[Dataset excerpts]

------------------------------

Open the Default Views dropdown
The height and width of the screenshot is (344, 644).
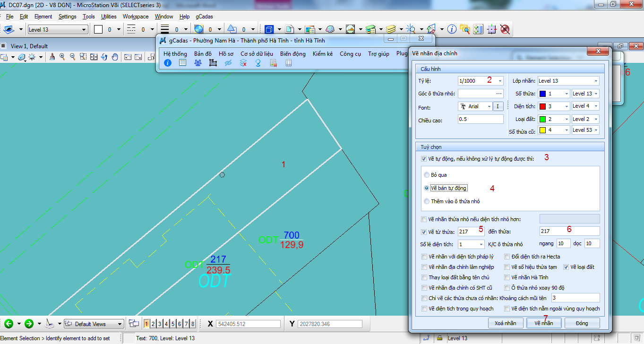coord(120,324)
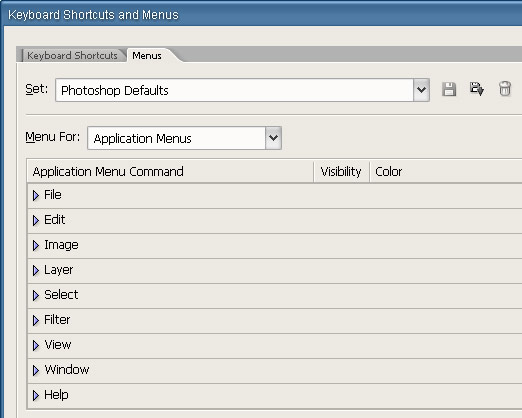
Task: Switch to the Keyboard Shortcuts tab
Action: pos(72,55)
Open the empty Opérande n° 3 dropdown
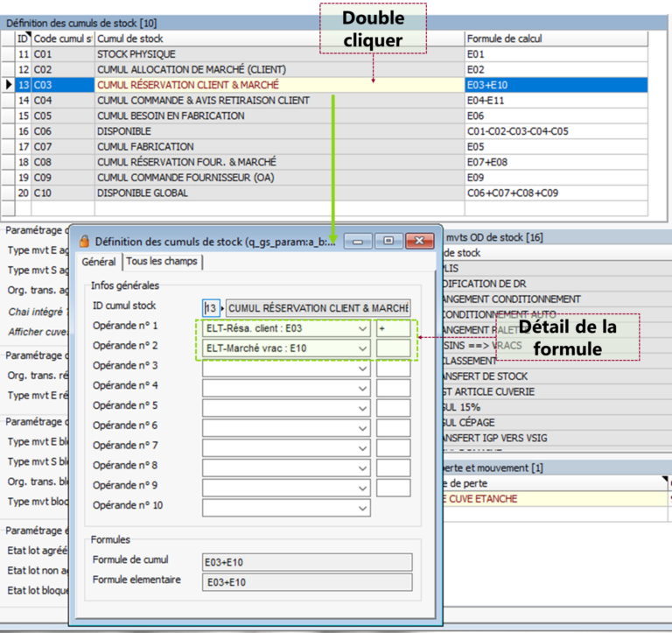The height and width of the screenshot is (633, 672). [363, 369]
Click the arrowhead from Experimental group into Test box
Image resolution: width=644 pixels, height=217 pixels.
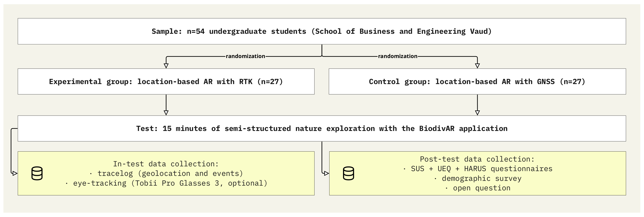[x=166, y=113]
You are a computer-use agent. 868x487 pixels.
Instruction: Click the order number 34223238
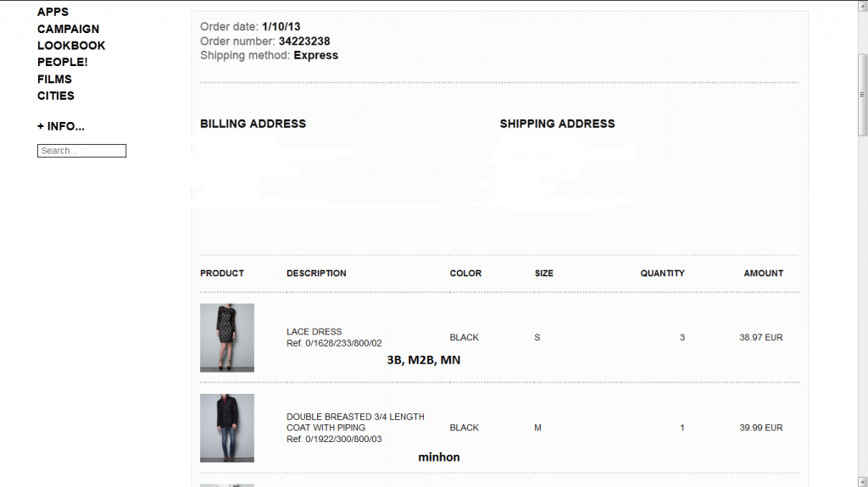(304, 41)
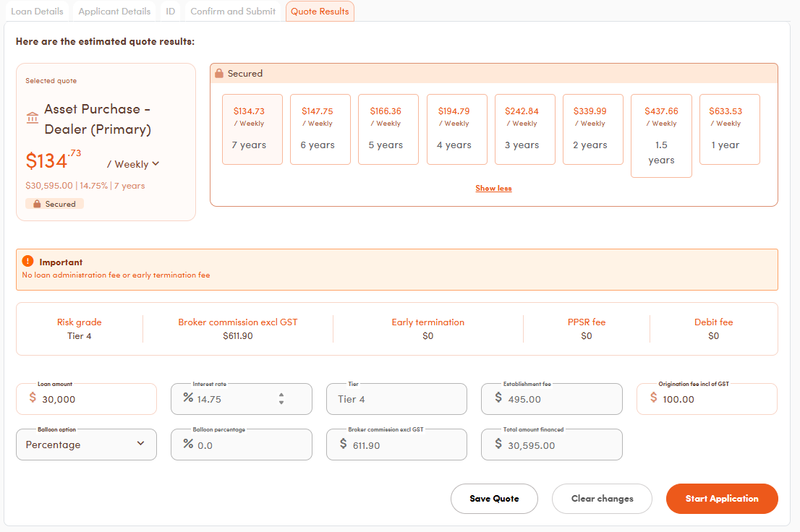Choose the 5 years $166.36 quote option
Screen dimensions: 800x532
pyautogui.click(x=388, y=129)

------------------------------

Exercise description: There should be an exact restatement of the lines from the line with "Image resolution: width=644" through the last line of the entries above, and no pictures in it.

Answer area:
Image resolution: width=644 pixels, height=217 pixels.
[x=166, y=113]
You are a computer-use agent. 868x487 pixels.
Instruction: Click the order number 34223238
(304, 41)
Choose the 5 years $166.36 quote option
Screen dimensions: 800x532
pyautogui.click(x=388, y=129)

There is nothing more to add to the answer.